In the next video, we will go into more detail into the data preprocessing phase, explaining how the data needs to be prepared such that it can be served as input for a machine learning learning algorithm.
If you are not familiar with deep learning, we recommend you to first watch our introductory video on this topic, in which we discuss the difference between ‘traditional’ Machine Learning algorithms and Deep Learning techniques. We will also provide a brief introduction to the different type of neural networks, amongst others the so-called Long Short-Term Memory networks or LSTMs for short, which is the type of network that we will use to solve this problem.
Deep Learning Theory
Data Science, Machine Learning, Deep Learning, Artificial intelligence… These words are often used interchangeably in different contexts and not always precisely. Therefore, before we continue with our particular use case, we will provide you with a brief introduction into the difference between “traditional” machine learning methods and Deep Learning-based techniques. Subsequently we will introduce you to the main neural network types that are used in deep learning, and explain you we selected the appropriate type for use in the context of remaining useful lifetime prediction.
When starting on a data science problem, you usually need to start with finding the answer to a number of questions before starting the hands-on work on the data. Without understanding the use case, even the best data science model will not help. In most cases, a particular business problem can mapped onto one of the following data science tasks. A first question to answer in that respect is which type of outcome is expected from the use case owner.
Is the aim to predict a category, such as ‘normal’, ‘degrading’ or ‘failed’? If yes, the next question to answer is whether labelled data is available or not. Labelled data is data for which examples are available that are annotated by a domain expert with one the classes to predict. Put differently, for each data point or set of data points, a class is defined. Usually, the number of unique classes is rather small. This data will be used by the algorithm for training a model. Once trained, it can be evaluated on a test data set, for which the classes are known but will not be visible to the model. Evaluating the ratio of correctly predicted classes gives a measure of the quality of the model. Often used algorithms for classification are k-Nearest Neighbors, Decision Trees or Support Vector Machines.

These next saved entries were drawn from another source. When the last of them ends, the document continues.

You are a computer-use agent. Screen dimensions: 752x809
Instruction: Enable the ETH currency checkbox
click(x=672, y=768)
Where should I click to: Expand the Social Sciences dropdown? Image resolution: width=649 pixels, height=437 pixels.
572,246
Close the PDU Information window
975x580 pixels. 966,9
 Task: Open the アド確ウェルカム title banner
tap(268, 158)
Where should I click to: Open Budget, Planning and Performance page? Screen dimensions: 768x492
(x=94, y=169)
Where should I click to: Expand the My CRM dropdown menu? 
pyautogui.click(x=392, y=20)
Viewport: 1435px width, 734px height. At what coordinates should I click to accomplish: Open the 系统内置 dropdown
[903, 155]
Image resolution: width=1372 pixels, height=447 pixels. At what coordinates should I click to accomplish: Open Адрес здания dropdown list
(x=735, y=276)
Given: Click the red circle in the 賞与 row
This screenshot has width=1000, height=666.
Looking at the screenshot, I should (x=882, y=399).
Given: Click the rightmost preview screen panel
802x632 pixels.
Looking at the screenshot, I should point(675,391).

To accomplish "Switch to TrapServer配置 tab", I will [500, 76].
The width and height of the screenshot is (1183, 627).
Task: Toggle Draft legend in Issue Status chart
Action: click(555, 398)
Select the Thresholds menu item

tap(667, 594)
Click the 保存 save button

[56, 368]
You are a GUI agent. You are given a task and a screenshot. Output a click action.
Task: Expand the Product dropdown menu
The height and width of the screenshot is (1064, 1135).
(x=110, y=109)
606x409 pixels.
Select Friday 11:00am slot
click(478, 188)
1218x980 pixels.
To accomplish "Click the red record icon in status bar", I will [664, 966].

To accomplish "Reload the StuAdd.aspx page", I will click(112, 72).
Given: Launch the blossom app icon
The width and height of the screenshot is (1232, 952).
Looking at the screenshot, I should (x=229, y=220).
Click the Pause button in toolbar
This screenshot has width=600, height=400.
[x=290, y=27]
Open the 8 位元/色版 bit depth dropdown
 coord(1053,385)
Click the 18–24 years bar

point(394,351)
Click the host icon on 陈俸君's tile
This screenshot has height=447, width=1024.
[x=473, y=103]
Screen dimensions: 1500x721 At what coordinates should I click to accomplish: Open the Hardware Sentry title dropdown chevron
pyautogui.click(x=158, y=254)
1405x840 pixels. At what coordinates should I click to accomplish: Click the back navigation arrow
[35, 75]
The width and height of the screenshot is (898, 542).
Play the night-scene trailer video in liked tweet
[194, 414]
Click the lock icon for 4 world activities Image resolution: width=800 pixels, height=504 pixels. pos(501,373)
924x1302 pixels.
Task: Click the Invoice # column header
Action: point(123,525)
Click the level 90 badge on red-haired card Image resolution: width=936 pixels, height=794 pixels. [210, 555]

But what can we do if we don’t have information available on possible classes? In that case, introducing a similarity between the examples that you have available makes it possible to cluster different data points into groups. These groups can then be used to gain deeper insights into the data, and in some cases can be mapped to particular classes. Partition-base clustering, hierarchical clustering or density-based clustering are often used techniques for this purpose.
The situation is different in case a numerical value should be predicted. It is similar to the classification task, but the prediction range is continuous. For these so-called regression tasks, Ordinary Least Squares or Support Vector Regression are often used.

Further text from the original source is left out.